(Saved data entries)
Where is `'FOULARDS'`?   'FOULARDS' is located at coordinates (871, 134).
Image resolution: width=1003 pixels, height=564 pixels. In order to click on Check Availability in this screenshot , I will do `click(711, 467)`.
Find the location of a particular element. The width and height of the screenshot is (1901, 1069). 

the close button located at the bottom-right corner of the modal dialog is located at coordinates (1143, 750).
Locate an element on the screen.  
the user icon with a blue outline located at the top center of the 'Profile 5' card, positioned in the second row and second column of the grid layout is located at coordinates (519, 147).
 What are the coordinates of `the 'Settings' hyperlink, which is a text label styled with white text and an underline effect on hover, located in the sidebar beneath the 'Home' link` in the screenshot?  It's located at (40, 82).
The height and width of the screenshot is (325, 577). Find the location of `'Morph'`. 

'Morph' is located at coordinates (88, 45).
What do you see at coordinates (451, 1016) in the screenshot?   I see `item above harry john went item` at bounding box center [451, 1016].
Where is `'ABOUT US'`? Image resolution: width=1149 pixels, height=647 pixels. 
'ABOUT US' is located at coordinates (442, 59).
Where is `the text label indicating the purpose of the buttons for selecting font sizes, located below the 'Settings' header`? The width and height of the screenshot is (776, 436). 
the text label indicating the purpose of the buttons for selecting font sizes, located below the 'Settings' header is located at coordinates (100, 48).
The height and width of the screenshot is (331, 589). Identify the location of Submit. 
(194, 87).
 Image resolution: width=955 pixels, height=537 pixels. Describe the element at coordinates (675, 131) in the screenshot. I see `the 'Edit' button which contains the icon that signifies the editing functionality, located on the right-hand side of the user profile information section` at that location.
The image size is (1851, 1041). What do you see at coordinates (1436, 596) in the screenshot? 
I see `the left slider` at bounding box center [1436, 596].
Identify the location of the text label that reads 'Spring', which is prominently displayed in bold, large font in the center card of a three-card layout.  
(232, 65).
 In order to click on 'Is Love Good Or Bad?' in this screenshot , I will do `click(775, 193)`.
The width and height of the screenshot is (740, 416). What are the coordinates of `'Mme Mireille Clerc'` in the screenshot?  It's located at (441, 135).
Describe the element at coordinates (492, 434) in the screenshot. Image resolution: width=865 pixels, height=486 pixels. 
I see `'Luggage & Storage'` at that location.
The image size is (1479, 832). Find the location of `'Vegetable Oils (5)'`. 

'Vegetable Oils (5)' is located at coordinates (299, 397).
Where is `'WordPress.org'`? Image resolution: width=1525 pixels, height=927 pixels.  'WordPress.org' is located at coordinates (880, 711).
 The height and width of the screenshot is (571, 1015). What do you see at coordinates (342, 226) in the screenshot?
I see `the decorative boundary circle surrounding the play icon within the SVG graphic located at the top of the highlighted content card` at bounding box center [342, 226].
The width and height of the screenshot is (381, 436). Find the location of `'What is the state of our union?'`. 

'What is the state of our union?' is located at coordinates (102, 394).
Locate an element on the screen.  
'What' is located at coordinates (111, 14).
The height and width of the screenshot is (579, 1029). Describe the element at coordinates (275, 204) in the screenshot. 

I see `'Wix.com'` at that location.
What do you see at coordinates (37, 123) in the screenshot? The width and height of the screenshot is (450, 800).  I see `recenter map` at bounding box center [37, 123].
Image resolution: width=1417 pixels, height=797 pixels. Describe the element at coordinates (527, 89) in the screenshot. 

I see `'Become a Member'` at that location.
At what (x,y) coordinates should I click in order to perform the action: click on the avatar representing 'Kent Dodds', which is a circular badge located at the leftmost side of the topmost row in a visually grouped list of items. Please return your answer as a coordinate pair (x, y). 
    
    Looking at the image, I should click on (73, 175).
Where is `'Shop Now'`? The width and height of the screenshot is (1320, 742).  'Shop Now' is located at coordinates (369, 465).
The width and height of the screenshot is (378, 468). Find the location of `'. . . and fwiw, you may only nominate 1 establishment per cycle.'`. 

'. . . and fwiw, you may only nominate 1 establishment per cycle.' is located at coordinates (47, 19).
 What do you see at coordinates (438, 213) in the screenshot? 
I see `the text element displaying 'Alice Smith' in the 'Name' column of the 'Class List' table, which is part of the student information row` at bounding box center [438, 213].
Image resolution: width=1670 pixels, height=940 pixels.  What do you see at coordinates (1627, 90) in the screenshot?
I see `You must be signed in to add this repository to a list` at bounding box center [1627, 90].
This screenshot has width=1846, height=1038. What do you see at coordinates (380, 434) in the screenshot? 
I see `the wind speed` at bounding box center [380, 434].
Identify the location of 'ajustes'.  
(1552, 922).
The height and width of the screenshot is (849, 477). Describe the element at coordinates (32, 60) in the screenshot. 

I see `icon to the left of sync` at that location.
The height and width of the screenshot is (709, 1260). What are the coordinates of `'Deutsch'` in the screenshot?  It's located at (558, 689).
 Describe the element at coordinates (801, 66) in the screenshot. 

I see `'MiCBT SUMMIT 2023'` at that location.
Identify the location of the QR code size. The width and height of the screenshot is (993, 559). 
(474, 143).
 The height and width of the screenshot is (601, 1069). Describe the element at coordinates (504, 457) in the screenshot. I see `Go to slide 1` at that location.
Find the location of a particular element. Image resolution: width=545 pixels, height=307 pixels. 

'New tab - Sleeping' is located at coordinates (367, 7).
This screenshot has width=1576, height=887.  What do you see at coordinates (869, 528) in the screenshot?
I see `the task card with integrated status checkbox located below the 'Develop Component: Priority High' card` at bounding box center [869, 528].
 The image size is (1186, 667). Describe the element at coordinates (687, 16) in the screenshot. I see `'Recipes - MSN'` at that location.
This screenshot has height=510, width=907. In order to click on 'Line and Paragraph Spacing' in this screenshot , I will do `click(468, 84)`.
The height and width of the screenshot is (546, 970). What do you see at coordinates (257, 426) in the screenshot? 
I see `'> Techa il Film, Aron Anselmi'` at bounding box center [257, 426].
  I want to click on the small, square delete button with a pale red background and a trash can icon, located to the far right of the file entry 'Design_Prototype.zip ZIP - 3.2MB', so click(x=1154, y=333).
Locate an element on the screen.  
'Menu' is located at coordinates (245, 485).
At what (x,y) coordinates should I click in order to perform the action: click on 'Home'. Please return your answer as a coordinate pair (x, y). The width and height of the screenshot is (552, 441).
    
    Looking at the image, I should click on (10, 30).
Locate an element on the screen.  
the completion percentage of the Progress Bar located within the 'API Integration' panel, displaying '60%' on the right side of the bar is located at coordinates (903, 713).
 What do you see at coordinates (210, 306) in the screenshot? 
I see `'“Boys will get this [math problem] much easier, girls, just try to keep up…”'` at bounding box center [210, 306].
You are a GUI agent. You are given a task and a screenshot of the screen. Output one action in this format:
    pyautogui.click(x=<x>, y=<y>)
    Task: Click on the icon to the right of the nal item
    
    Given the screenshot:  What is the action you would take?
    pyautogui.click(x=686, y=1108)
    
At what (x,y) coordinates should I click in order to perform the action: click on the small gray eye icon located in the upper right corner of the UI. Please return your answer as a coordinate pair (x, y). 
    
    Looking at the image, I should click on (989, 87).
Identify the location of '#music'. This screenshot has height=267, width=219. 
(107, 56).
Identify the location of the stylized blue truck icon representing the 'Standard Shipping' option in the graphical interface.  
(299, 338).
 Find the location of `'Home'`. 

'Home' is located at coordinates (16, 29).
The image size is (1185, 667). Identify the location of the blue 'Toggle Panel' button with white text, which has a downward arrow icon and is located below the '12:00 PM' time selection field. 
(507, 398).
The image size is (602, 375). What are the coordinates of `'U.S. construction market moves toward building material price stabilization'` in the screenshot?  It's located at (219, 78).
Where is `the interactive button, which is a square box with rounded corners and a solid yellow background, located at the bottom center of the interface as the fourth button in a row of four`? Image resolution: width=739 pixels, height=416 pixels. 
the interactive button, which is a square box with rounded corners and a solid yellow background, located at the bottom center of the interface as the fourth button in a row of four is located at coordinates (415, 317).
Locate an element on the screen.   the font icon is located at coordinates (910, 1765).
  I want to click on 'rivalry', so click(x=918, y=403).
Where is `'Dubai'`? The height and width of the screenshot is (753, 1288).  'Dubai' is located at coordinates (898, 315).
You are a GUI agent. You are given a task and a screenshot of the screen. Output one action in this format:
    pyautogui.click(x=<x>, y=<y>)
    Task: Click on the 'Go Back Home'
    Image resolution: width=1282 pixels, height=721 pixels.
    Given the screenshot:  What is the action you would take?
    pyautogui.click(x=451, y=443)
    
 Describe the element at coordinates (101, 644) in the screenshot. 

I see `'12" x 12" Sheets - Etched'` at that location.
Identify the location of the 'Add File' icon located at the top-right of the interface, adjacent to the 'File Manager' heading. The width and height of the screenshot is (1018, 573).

*Written exercise*:
Copy out word for word the lines of the entries above from the line that contains "Image resolution: width=1417" through the line that contains "coordinates (369, 465).", with both of those lines included.

*Solution to this problem*:
Image resolution: width=1417 pixels, height=797 pixels. Describe the element at coordinates (527, 89) in the screenshot. 

I see `'Become a Member'` at that location.
At what (x,y) coordinates should I click in order to perform the action: click on the avatar representing 'Kent Dodds', which is a circular badge located at the leftmost side of the topmost row in a visually grouped list of items. Please return your answer as a coordinate pair (x, y). 
    
    Looking at the image, I should click on (73, 175).
Where is `'Shop Now'`? The width and height of the screenshot is (1320, 742).  'Shop Now' is located at coordinates (369, 465).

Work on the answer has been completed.